From: Albert Esteve <aesteve@redhat.com>
To: Tejun Heo <tj@kernel.org>, Johannes Weiner <hannes@cmpxchg.org>,
Michal Koutný <mkoutny@suse.com>,
Jonathan Corbet <corbet@lwn.net>,
Shuah Khan <skhan@linuxfoundation.org>,
Sumit Semwal <sumit.semwal@linaro.org>,
Christian König <christian.koenig@amd.com>,
Michal Hocko <mhocko@kernel.org>,
Roman Gushchin <roman.gushchin@linux.dev>,
Shakeel Butt <shakeel.butt@linux.dev>,
Muchun Song <muchun.song@linux.dev>,
Andrew Morton <akpm@linux-foundation.org>,
Benjamin Gaignard <benjamin.gaignard@collabora.com>,
Brian Starkey <Brian.Starkey@arm.com>,
John Stultz <jstultz@google.com>,
"T.J. Mercier" <tjmercier@google.com>,
Christian Brauner <brauner@kernel.org>,
Paul Moore <paul@paul-moore.com>,
James Morris <jmorris@namei.org>,
"Serge E. Hallyn" <serge@hallyn.com>,
Stephen Smalley <stephen.smalley.work@gmail.com>,
Ondrej Mosnacek <omosnace@redhat.com>,
Shuah Khan <shuah@kernel.org>
Cc: cgroups@vger.kernel.org, linux-doc@vger.kernel.org,
linux-kernel@vger.kernel.org, linux-media@vger.kernel.org,
dri-devel@lists.freedesktop.org, linaro-mm-sig@lists.linaro.org,
linux-mm@kvack.org, linux-security-module@vger.kernel.org,
selinux@vger.kernel.org, linux-kselftest@vger.kernel.org,
Albert Esteve <aesteve@redhat.com>,
mripard@kernel.org, echanude@redhat.com
Subject: [PATCH RFC 3/5] security: dma-heap: Add dma_heap_alloc LSM hook
Date: Tue, 12 May 2026 11:10:45 +0200 [thread overview]
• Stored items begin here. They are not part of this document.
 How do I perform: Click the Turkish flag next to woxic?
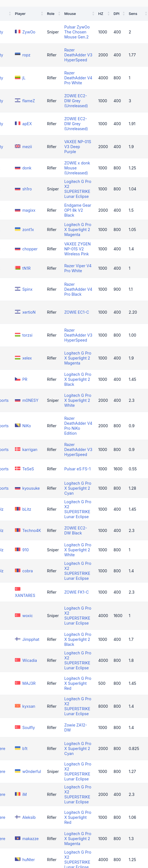[x=17, y=615]
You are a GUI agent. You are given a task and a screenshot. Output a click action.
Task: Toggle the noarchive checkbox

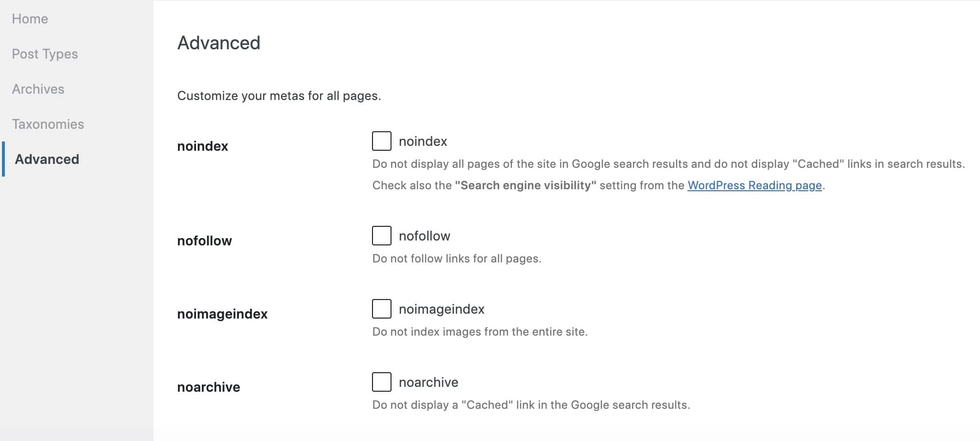click(x=381, y=382)
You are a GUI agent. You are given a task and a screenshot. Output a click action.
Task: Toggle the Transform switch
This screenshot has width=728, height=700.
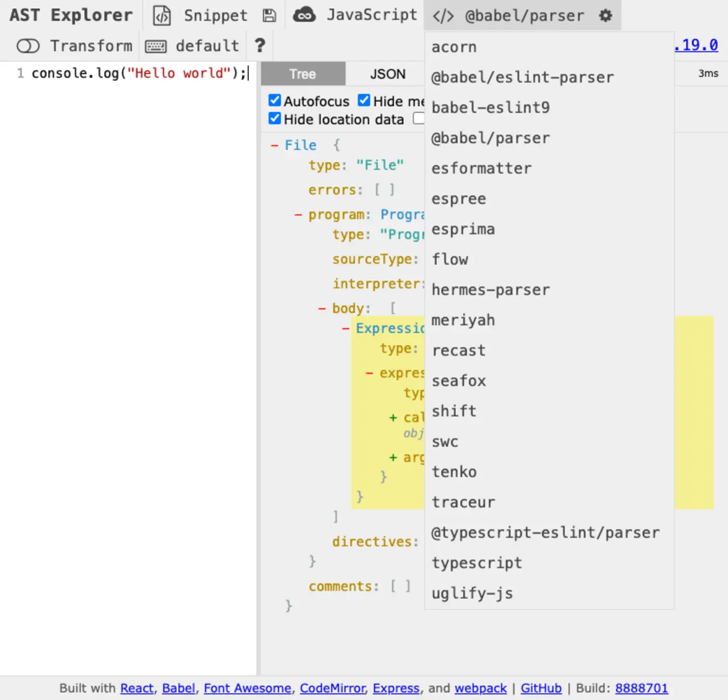click(x=29, y=46)
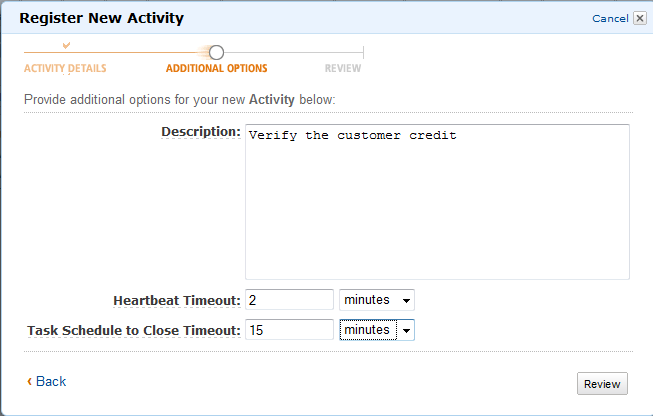This screenshot has width=653, height=416.
Task: Open the Heartbeat Timeout units dropdown
Action: (377, 300)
Message-ID: <20260512-v2_20230123_tjmercier_google_com-v1-3-6326701c3691@redhat.com> (raw)
In-Reply-To: <20260512-v2_20230123_tjmercier_google_com-v1-0-6326701c3691@redhat.com>
DMA_HEAP_IOCTL_ALLOC accepts a charge_pid_fd field that,
when set, causes the allocation to be charged to an arbitrary
process's cgroup rather than the caller's.
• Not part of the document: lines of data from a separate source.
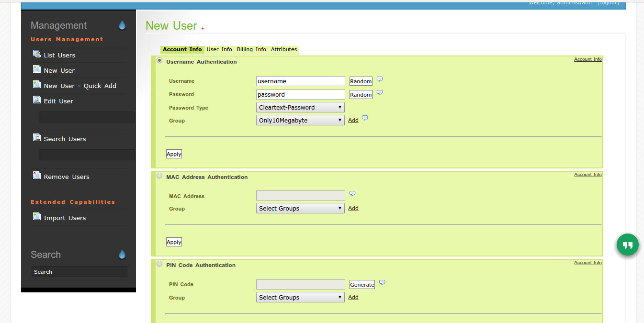Click the Import Users icon
Viewport: 644px width, 323px height.
point(36,217)
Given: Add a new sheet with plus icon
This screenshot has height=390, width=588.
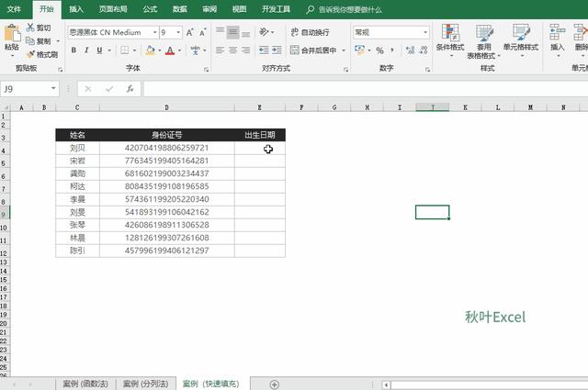Looking at the screenshot, I should pos(274,384).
Without an access-control point, any process that holds a handle
to a dma-heap device node can charge unlimited memory to any other
process's cgroup, potentially exhausting that cgroup's limit and
triggering OOM kills independent of the victim's own activity or
privileges.
Add security_dma_heap_alloc(), called in dma_heap_ioctl_allocate()
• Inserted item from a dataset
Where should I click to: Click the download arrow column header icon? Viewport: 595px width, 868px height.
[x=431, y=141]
when charge_pid_fd refers to another process. The hook receives
the credentials of the allocating process (from) and the credentials
of the process whose cgroup will be charged (to), giving security
modules a controlled enforcement point for cross-cgroup dma-buf
attribution policy.
When CONFIG_SECURITY is not set the hook compiles to an inline
returning 0, adding no overhead to the fast path.
Signed-off-by: Albert Esteve <aesteve@redhat.com>
---
drivers/dma-buf/dma-heap.c | 12 +++++++++++-
include/linux/lsm_hook_defs.h | 1 +
include/linux/security.h | 7 +++++++
security/security.c | 16 ++++++++++++++++
4 files changed, 35 insertions(+), 1 deletion(-)
diff --git a/drivers/dma-buf/dma-heap.c b/drivers/dma-buf/dma-heap.c
index ff6e259afcdc0..e8ffb1031955e 100644
--- a/drivers/dma-buf/dma-heap.c
+++ b/drivers/dma-buf/dma-heap.c
@@ -18,6 +18,7 @@
#include <linux/list.h>
#include <linux/nospec.h>
#include <linux/pidfd.h>
+#include <linux/security.h>
#include <linux/syscalls.h>
#include <linux/uaccess.h>
#include <linux/xarray.h>
@@ -122,12 +123,13 @@ static int dma_heap_open(struct inode *inode, struct file *file)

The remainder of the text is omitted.